▸ Ziele:
1. Wann hat Uri Avnery laut dem Artikel über den israelisch-palästinensischen Konflikt seinen Vortrag in New York gehalten?
2. Führe den Artikel über Uri Avnery und den israelisch-palästinensischen Konflikt nach seinem letzten Satz fort.

▸ Ausgewählter Text:
::::::
Sozialistische Zeitung

Zur SoZ-Homepage SoZ - Sozialistische Zeitung Nr.24 vom 22.11.2001, Seite 16

Kollisionskurs

Uri Avnery über den israelisch-palästinensischen Konflikt und die neue Politik der USA

Er hat immer wieder provoziert und sehr oft auch Recht bekommen. Der israelische Autor und Friedensaktivist Uri Avnery geht nach dem 11.September davon aus, dass es zu einem offenen Konflikt zwischen dem israelischen Kabinett unter Premierminister Ariel Sharon und der Bush-Regierung kommen wird. Erstmals klaffen die Interessen einer amerikanischen und einer israelischen Regierung weit auseinander. Bin Laden, so Avnery, nutzt den israelisch-palästinensischen Konflikt für sein Ziel, eine große islamische Weltmacht zu schaffen. Der nachfolgende Text ist ein Vortrag, den Avnery am 21.Oktober in New York gehalten hat.
::::::
▸ Ausgewählte Datensätze:
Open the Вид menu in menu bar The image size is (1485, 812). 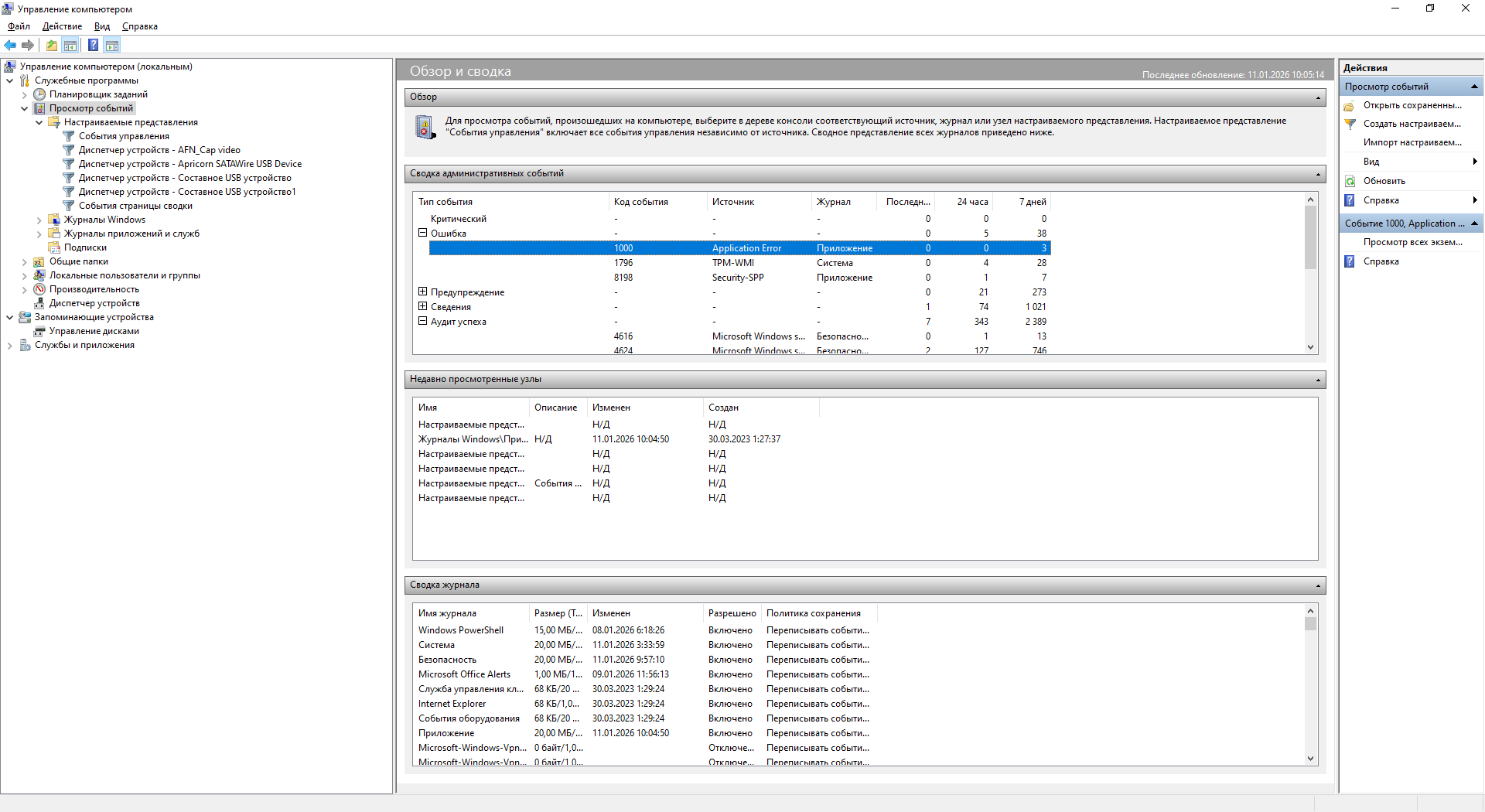102,26
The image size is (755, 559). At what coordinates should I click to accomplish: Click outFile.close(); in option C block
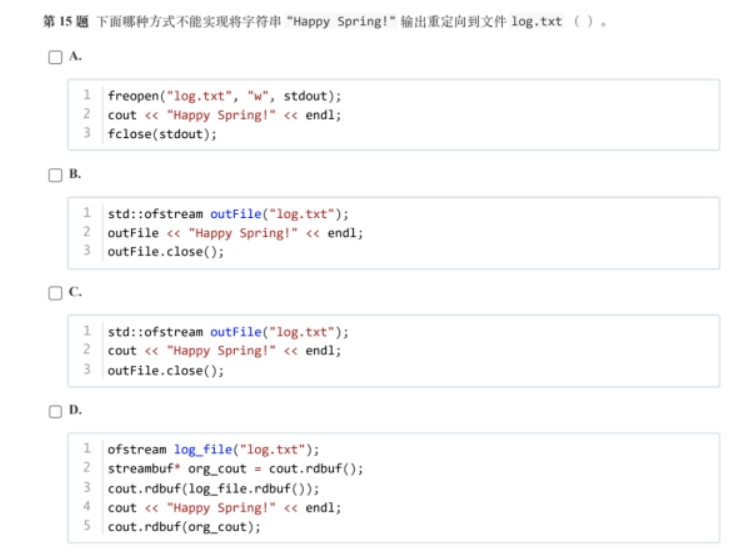point(166,370)
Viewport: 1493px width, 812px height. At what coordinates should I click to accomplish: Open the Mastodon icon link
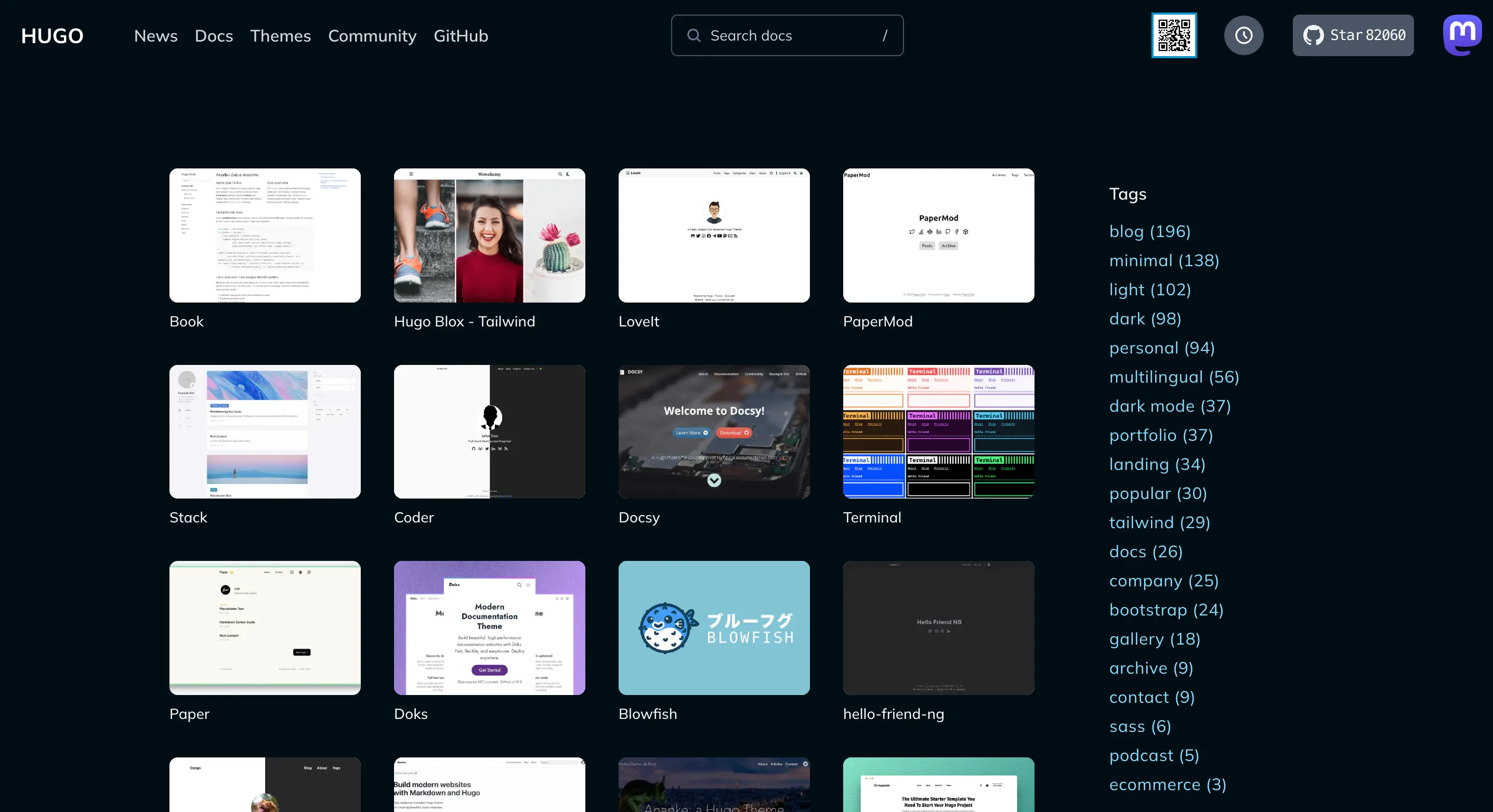1462,35
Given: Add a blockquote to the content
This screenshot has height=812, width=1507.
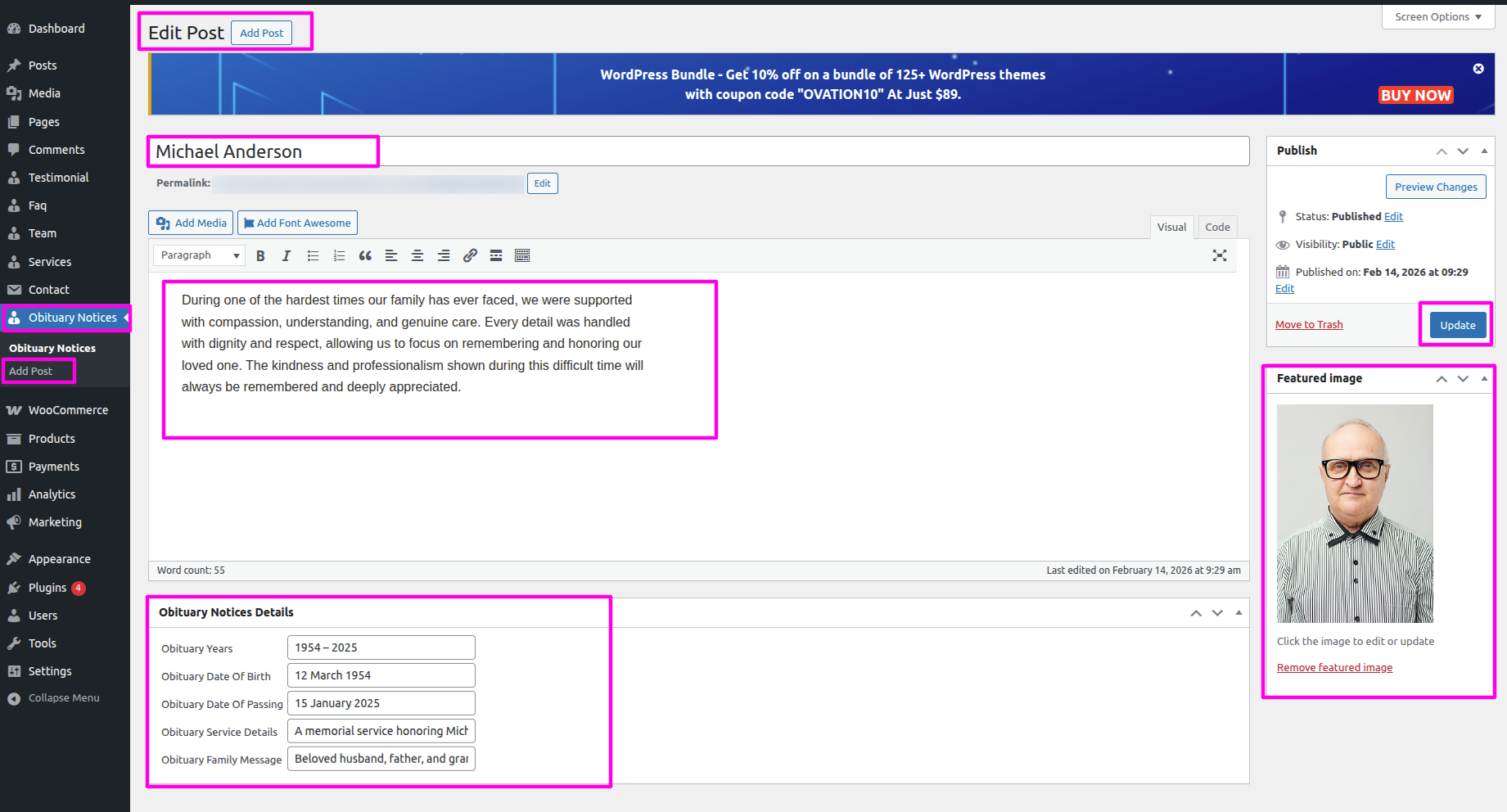Looking at the screenshot, I should pos(365,256).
::::::
▸ Antworten je Aufgabe:
1. Am 21. Oktober.

2.
Die Ereignisse des 11.September sind ein Wendepunkt in dem nun schon 120 Jahre lang dauernden Konflikt zwischen Juden und Arabern, respektive Palästinensern. Wenn man an diese Wahnsinnstat denkt, stellt man sich zuerst die Frage: Warum ist das ausgerechnet im September 2001 passiert? Bin Laden und seine Leute haben Jahre gebraucht, um diese Aktion vorzubereiten. Sie mussten Leute trainieren, hochkomplexe Flugzeuge zu steuern und diese Leute in den USA unterbringen. Sie hätten wahrscheinlich bereits vor einem Jahr zuschlagen können, oder auch erst in einem Jahr.
Warum aber nun genau zu diesem Zeitpunkt? Die Antwort ist einfach: Bin Laden schätzte die Stimmung in der arabischen Welt so ein, dass die Massen einen solchen Schlag gegen die USA befürworten würden. Der Grad an Hass und Wut gegen die USA hatten nach der Einschätzung der Terroristen ein Ausmaß erreicht, so dass eine solche Aktion einen Popularitätsgewinn versprechen ließ. Eine Terroraktion wird ja nicht durchgeführt, um an Popularität einzubüßen, sondern um solche zu gewinnen.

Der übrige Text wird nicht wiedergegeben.